## Data for processing
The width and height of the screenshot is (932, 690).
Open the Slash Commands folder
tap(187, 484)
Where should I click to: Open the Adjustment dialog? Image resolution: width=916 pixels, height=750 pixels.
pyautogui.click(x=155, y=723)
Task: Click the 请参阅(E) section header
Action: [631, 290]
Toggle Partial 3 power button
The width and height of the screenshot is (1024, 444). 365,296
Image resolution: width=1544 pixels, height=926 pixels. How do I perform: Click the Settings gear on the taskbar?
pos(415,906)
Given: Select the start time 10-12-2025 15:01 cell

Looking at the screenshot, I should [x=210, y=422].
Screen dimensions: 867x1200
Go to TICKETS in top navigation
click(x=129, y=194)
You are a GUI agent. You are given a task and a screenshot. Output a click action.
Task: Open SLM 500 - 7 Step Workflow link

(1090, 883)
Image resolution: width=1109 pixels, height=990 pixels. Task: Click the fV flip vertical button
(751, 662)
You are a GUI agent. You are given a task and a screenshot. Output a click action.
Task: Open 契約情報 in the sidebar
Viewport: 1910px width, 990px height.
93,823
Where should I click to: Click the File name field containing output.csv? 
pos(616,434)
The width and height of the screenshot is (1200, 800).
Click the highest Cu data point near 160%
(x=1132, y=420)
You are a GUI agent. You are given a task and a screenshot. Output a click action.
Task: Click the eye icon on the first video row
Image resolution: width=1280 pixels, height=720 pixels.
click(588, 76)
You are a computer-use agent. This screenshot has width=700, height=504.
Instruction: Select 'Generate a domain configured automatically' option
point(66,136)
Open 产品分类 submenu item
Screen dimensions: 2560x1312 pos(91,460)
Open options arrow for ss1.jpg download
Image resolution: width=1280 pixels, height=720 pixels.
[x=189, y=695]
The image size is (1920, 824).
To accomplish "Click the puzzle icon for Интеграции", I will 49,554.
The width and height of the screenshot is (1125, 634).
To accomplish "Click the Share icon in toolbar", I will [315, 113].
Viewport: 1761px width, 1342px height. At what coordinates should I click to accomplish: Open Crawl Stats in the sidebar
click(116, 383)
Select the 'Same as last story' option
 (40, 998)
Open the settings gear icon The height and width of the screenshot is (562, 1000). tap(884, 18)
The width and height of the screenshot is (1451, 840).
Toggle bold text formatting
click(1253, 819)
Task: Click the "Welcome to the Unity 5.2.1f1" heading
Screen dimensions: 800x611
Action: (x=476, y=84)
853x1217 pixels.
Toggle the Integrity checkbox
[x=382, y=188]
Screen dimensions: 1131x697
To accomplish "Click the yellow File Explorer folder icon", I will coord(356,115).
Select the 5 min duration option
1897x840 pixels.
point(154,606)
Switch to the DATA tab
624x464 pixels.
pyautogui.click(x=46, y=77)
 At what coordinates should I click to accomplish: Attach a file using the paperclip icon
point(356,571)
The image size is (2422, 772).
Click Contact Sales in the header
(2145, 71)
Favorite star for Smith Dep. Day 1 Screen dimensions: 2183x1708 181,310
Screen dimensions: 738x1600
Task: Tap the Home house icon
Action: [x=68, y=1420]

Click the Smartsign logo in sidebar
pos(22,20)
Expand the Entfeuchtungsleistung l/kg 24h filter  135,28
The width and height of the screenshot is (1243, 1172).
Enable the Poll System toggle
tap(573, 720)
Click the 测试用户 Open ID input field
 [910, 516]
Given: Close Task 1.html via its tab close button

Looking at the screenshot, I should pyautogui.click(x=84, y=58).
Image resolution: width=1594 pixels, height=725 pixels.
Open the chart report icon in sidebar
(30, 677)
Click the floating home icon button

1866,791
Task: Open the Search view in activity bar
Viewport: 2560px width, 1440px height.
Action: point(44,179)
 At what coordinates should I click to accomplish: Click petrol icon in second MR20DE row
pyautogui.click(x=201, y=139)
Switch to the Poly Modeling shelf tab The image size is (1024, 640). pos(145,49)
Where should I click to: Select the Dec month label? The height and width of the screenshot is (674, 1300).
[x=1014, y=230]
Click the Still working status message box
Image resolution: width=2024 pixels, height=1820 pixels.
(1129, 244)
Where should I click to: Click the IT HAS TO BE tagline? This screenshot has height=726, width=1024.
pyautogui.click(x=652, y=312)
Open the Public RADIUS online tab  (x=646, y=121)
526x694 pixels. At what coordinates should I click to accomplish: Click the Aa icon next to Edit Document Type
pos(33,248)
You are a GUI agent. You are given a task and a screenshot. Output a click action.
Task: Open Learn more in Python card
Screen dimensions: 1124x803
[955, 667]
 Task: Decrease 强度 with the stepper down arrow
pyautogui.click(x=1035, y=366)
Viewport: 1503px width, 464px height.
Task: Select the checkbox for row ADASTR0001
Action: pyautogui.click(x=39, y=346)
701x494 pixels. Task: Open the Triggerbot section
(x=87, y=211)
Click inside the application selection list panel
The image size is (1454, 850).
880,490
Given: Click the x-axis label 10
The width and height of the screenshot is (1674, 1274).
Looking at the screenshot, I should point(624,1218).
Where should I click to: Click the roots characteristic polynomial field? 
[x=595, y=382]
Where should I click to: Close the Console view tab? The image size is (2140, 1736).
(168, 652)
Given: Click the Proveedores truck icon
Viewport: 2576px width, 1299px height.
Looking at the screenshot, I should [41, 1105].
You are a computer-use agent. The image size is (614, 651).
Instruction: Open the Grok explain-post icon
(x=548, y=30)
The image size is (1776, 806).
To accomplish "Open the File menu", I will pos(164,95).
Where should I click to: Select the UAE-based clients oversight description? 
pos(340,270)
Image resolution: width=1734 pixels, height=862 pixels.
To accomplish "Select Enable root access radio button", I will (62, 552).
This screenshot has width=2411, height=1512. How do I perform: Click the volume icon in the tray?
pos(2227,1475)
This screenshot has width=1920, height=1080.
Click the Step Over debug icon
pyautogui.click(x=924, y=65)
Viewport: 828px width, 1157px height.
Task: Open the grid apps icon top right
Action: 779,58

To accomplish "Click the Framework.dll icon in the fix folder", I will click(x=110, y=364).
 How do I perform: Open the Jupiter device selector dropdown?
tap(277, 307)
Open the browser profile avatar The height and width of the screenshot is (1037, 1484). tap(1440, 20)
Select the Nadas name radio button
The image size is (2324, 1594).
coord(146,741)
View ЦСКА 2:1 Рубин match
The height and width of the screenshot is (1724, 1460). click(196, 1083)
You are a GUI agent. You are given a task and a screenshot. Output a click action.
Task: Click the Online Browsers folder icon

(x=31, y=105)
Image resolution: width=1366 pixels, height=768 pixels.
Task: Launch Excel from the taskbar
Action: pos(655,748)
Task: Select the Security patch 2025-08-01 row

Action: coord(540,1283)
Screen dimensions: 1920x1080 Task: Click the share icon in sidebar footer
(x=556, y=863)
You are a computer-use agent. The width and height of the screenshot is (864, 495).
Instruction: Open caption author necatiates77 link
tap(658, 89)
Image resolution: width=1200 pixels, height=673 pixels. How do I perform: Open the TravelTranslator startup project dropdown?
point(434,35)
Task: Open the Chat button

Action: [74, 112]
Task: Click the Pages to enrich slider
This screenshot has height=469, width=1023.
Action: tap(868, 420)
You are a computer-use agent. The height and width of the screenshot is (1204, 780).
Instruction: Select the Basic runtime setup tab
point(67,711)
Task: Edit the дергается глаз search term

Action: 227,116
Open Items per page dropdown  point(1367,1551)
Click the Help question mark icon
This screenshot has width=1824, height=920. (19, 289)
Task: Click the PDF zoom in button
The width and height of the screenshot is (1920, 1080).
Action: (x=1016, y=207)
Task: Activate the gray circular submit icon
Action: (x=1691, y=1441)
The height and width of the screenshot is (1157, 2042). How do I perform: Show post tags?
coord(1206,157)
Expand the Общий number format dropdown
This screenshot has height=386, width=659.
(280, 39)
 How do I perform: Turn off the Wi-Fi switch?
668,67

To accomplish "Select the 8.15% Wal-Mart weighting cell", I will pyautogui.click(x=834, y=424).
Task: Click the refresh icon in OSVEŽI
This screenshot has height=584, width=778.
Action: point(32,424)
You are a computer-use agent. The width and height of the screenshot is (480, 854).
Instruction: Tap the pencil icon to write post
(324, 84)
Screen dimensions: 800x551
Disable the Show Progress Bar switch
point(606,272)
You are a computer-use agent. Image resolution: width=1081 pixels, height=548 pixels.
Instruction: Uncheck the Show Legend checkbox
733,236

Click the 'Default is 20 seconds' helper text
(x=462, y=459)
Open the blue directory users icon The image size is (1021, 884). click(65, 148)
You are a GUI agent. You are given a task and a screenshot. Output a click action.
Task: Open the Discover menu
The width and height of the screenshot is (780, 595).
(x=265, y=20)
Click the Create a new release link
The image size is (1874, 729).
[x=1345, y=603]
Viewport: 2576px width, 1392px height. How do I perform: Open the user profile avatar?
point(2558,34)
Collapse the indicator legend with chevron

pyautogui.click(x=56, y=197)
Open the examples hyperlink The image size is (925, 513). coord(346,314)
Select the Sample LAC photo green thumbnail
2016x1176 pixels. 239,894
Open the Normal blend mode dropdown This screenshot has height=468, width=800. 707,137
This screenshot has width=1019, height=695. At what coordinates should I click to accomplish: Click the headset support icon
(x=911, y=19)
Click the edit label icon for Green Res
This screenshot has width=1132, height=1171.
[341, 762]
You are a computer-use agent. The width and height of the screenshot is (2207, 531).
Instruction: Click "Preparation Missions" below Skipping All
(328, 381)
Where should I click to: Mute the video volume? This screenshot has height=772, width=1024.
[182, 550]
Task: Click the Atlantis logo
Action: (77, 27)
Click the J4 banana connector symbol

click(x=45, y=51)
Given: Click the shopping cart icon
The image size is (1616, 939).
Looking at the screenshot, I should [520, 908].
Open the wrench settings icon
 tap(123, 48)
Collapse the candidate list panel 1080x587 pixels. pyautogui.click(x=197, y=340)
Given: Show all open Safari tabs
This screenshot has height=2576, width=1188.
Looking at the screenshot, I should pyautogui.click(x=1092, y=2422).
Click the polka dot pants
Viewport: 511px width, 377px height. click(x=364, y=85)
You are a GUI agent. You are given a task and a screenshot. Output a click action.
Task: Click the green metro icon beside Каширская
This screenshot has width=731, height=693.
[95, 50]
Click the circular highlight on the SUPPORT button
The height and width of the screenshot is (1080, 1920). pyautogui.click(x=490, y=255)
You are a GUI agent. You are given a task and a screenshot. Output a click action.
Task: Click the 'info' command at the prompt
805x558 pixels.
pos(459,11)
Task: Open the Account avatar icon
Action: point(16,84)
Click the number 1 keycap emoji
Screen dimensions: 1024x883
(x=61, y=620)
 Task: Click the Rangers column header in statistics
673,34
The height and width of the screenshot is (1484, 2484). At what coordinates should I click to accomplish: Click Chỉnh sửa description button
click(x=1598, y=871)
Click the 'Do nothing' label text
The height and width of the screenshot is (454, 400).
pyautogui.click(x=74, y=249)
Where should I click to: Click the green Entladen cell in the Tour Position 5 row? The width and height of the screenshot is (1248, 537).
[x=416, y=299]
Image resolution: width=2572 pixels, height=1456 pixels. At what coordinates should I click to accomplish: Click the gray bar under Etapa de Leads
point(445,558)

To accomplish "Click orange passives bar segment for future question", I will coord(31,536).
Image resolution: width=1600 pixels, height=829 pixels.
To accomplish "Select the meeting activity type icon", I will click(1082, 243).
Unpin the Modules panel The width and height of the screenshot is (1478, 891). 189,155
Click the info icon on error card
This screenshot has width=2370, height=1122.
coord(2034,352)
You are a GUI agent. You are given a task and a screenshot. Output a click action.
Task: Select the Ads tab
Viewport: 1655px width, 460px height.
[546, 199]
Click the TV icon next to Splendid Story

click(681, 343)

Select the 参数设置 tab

## Task statement
Rewrite the part of the material that opens with the line containing "Click the Create a new release link" and closes with the line containing "2016x1176 pixels. 239,894", changing "chevron" to "arrow" and leaving everything else as it stands.

## Correct answer
Click the Create a new release link
The image size is (1874, 729).
[x=1345, y=603]
Viewport: 2576px width, 1392px height. How do I perform: Open the user profile avatar?
point(2558,34)
Collapse the indicator legend with arrow

pyautogui.click(x=56, y=197)
Open the examples hyperlink The image size is (925, 513). coord(346,314)
Select the Sample LAC photo green thumbnail
2016x1176 pixels. 239,894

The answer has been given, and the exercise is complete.